If somebody goes to the trouble of purchasing a 'bag for life' next Thursday, then in October 2062, as they are being transported on the magnetic conveyor from the checkout to their home pod, the bottom of the bag disintegrates, throwing their £182.99 bottle of Cotes du Rhone Villages to the ground and smashing it, then who is going to pay the consequential loss bill?
The answers to this, and many other questions, need be found and clarified before we can progress very much further down this particular road, I feel. I can't help thinking that this whole baggy idea is another of those thrust upon an unsuspecting public long before it has been fully and properly thought through.
It appears to just be the supermarkets jumping, like lemmings, onto this green, but not necessarily pleasant, bandwagon without really considering what they're getting into. After all, they don't exactly fight shy of popping a large lump of their advertising onto the sides of the things, do they?

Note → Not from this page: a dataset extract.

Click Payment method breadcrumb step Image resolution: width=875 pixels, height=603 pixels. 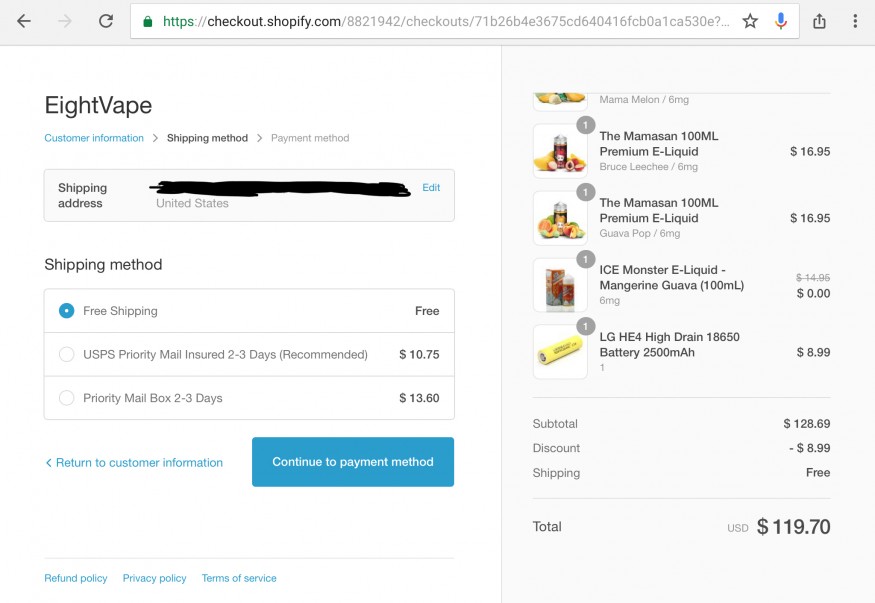pyautogui.click(x=310, y=138)
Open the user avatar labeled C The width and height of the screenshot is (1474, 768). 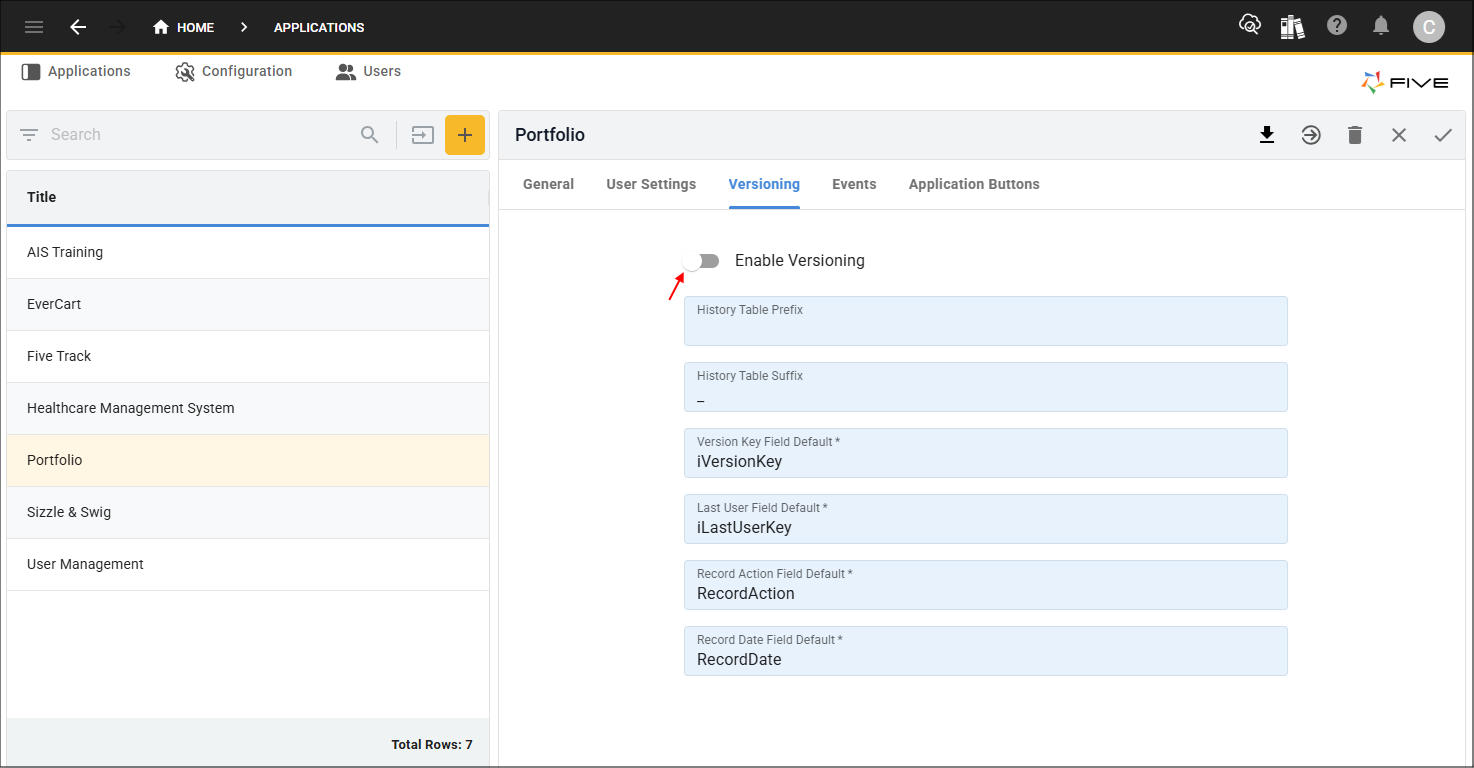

If your particular bag happens to be from Morriburys, for example, then one would hope, that they would hope, that when you're standing there on the pavement or the magnetic conveyor, with all your expensive purchases broken and spewed all over the ground, that it would NOT be their particular name displayed to the assembled populace as the purveyor of such an imperfect receptacle.
But, after all this time, to return to the internet forum, of which I spoke much higher up the page, the discussion on there was about how much, if any, brand loyalty was being cultivated by the supermarkets by selling their 'bags for life' at such low prices.
If you've bought a cheap Sainsco bag, will you always go back to shop in Sainsco? If your bag bears the Tesmart legend, will you always return to Tesmart for your weekly shop?
The consensus of opinion appeared to settle on "probably". That, however, was except for dear old Nick Harvey, who, just in case you've never noticed before, has this rather perverse streak.
I was the individual who used to have lots of those green boxes from one particular store's 'scan it and pack it yourself' scheme, yet also used to take them into the other chain's store and ask the checkout operator to put all my stuff into them as it were scanned.
The same ought to happen with 'bags for life'. Go and get a nice one from Asd-op and then rush over to Walsons to get it filled up. After all, the Walsons employees ought to be extremely nice to an, obvious, ex-Asd-op customer and try to entice them to stay shopping at Walsons forever.
Well, that's the theory, anyway. Though, if my previous experience of being courted to move from one supermarket to another is anything to go by, it's probably got about as much credibility as the theory that said that the world is flat.
If I ever get the time to get round to all that additional research which I said I'd failed to quite manage as yet, then I promise I'll report back to you with all the further details.
Now, before I leave you for this month, I suppose I'd better explain something of the reasoning behind putting those quote marks around every occurrence of the phrase 'bag for life'.
You see, I was always told that you should enclose anything which might not actually exist in said quote marks; and I have to say that I think a real bag for life is about as likely a phenomenon as the 'President' of Southern Rhodesia having just won an election.
So there we are, then, dear viewers. Something of a mammoth edition this month, if my little word counter down a the bottom of the screen is to be believed. Well, this Nick Harvey chap, he does go on a bit, once he gets going, doesn't he?
Time to make my exit, now, I think, immediately after reminding you all to be back, promptly, on the first of August for the next load of old cobblers, with or without nice new heels. Oh, and Mr R, could I possibly trouble you to nudge the beige cardigan on your way out, she seems to have nodded off again. Right, I'm off, where's me shopping trolley?